TASK REQUIREMENTS:
In the listing, rewrite the lines from the one with "Given: Seek on the video progress bar" up to and including the one with "Open tooltip for", replacing "description" with "summary text" and leaving everything else unchanged.

========================================================================

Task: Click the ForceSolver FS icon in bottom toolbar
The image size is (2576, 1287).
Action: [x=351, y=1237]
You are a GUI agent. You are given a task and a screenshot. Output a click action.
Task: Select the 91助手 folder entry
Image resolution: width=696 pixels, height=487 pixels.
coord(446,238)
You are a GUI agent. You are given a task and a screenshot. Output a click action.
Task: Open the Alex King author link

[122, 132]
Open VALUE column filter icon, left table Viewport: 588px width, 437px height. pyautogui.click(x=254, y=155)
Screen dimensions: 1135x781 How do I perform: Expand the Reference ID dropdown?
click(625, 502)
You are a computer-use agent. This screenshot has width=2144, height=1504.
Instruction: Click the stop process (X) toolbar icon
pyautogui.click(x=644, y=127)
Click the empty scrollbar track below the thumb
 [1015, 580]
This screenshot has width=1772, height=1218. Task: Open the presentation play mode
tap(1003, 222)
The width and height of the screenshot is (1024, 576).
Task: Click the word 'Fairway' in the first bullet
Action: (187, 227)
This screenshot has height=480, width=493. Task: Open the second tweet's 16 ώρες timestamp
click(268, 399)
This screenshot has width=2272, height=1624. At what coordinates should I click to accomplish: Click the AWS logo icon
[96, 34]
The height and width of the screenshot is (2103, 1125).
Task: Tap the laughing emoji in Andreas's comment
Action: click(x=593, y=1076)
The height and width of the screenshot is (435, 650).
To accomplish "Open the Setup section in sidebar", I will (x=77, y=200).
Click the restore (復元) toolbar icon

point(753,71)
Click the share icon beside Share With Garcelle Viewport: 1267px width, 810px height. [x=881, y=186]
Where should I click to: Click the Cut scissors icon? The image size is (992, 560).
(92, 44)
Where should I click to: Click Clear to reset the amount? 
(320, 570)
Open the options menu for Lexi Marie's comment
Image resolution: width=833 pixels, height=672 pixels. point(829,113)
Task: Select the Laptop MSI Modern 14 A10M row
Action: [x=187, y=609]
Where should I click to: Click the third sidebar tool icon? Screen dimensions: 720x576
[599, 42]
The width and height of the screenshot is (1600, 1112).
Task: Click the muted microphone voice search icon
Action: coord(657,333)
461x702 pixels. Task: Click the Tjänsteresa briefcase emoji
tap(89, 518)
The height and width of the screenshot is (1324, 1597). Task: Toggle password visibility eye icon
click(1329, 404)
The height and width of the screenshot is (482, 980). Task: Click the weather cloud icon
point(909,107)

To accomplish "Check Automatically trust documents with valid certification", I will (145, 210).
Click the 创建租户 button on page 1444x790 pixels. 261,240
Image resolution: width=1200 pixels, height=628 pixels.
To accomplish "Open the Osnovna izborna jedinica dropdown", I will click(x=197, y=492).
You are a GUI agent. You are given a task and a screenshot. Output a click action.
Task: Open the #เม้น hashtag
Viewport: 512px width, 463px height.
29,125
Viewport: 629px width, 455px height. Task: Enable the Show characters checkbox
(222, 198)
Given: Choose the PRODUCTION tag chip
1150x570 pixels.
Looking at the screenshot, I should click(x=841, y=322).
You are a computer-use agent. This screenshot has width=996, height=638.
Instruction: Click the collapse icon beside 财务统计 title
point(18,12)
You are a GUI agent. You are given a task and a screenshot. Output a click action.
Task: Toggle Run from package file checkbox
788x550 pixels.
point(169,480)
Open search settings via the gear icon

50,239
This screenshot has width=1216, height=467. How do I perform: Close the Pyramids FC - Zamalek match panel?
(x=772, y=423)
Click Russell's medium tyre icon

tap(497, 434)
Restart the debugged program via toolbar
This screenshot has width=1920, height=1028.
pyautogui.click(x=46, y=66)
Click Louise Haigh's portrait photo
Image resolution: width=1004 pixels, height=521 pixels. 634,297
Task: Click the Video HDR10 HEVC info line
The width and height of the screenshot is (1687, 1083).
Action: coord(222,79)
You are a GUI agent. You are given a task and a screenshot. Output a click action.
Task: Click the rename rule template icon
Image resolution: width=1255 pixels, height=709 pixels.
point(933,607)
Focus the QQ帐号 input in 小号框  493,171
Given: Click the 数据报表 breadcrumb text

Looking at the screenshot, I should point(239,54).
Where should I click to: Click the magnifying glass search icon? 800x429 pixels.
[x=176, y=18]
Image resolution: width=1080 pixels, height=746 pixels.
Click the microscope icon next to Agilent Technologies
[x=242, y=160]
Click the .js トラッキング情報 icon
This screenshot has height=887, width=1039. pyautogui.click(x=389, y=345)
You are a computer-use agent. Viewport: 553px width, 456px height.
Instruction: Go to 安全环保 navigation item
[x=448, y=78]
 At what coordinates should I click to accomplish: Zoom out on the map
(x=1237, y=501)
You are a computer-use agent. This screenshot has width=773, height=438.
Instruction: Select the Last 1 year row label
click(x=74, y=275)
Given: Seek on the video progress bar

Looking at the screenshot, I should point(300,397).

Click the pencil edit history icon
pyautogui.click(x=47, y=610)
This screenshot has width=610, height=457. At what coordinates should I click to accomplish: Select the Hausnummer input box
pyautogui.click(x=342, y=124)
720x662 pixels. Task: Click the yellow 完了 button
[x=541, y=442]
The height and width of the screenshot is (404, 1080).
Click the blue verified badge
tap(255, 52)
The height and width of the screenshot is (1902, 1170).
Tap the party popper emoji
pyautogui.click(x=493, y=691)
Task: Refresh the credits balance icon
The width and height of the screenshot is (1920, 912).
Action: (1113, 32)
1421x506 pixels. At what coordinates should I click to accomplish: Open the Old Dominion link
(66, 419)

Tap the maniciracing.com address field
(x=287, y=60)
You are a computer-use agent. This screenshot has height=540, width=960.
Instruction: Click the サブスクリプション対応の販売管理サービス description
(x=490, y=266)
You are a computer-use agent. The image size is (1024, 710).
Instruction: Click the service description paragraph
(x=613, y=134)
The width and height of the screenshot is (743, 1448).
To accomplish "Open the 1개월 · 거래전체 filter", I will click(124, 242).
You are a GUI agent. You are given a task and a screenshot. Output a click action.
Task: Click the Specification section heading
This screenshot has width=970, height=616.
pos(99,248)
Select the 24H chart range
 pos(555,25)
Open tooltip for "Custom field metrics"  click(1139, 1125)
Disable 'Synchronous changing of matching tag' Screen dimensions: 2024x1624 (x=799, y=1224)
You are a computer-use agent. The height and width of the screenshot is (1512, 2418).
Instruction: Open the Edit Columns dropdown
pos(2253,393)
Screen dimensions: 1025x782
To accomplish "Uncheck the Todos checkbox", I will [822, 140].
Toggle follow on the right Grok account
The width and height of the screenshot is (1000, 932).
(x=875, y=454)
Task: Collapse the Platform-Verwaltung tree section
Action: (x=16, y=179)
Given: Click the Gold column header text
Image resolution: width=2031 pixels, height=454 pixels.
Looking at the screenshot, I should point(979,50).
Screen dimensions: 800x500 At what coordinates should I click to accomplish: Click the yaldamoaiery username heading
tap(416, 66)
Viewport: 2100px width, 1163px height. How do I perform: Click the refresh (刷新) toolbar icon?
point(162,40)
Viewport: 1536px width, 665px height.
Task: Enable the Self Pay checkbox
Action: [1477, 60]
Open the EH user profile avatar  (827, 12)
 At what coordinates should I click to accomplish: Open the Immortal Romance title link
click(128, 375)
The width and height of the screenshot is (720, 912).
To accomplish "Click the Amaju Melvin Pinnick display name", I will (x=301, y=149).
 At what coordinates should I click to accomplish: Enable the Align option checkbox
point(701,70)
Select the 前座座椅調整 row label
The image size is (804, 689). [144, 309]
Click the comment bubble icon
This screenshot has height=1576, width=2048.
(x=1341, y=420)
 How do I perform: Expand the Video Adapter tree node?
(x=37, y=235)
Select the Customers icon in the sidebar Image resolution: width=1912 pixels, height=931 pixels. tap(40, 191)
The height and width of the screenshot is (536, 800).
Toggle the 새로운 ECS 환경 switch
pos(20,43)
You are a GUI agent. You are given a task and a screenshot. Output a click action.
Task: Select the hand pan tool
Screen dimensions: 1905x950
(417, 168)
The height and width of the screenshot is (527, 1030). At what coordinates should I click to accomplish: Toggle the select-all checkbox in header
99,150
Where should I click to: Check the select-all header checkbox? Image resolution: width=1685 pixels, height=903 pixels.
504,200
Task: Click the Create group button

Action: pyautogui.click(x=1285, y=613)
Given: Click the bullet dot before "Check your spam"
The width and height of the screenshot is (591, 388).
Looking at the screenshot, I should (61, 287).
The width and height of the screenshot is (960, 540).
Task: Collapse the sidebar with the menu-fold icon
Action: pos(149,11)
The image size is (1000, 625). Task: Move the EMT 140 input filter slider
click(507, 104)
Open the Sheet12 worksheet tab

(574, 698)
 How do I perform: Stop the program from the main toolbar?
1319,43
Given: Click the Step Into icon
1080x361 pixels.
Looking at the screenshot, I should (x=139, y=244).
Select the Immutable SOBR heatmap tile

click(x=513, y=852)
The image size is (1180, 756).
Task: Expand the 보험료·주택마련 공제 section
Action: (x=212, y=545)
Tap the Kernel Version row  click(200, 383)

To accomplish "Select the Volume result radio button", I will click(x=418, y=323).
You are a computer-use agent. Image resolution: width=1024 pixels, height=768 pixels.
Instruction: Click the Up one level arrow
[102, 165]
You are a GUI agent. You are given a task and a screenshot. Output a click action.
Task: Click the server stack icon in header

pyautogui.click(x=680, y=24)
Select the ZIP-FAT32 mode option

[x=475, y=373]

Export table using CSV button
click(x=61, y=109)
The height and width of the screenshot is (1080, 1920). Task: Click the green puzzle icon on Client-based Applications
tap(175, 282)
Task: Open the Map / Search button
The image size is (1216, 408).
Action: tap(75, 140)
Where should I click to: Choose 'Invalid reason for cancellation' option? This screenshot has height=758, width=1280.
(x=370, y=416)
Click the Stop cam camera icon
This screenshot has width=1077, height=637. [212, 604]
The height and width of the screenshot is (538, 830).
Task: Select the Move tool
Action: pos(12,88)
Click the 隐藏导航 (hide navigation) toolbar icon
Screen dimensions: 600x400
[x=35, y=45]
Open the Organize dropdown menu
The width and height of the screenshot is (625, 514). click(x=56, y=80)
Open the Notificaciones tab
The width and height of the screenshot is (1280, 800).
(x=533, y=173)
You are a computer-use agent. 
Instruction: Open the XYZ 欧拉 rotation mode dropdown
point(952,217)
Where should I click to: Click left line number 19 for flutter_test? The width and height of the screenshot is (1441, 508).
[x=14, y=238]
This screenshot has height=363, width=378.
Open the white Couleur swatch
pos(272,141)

========================================================================

COMPLETE ANSWER:
Given: Seek on the video progress bar

Looking at the screenshot, I should point(300,397).

Click the pencil edit history icon
pyautogui.click(x=47, y=610)
This screenshot has width=610, height=457. At what coordinates should I click to accomplish: Select the Hausnummer input box
pyautogui.click(x=342, y=124)
720x662 pixels. Task: Click the yellow 完了 button
[x=541, y=442]
The height and width of the screenshot is (404, 1080).
Click the blue verified badge
tap(255, 52)
The height and width of the screenshot is (1902, 1170).
Tap the party popper emoji
pyautogui.click(x=493, y=691)
Task: Refresh the credits balance icon
The width and height of the screenshot is (1920, 912).
Action: (1113, 32)
1421x506 pixels. At what coordinates should I click to accomplish: Open the Old Dominion link
(66, 419)

Tap the maniciracing.com address field
(x=287, y=60)
You are a computer-use agent. This screenshot has height=540, width=960.
Instruction: Click the サブスクリプション対応の販売管理サービス summary text
(x=490, y=266)
You are a computer-use agent. The image size is (1024, 710).
Instruction: Click the service summary text paragraph
(x=613, y=134)
The width and height of the screenshot is (743, 1448).
To accomplish "Open the 1개월 · 거래전체 filter", I will click(124, 242).
You are a GUI agent. You are given a task and a screenshot. Output a click action.
Task: Click the Specification section heading
This screenshot has width=970, height=616.
pos(99,248)
Select the 24H chart range
 pos(555,25)
Open tooltip for "Custom field metrics"  click(1139, 1125)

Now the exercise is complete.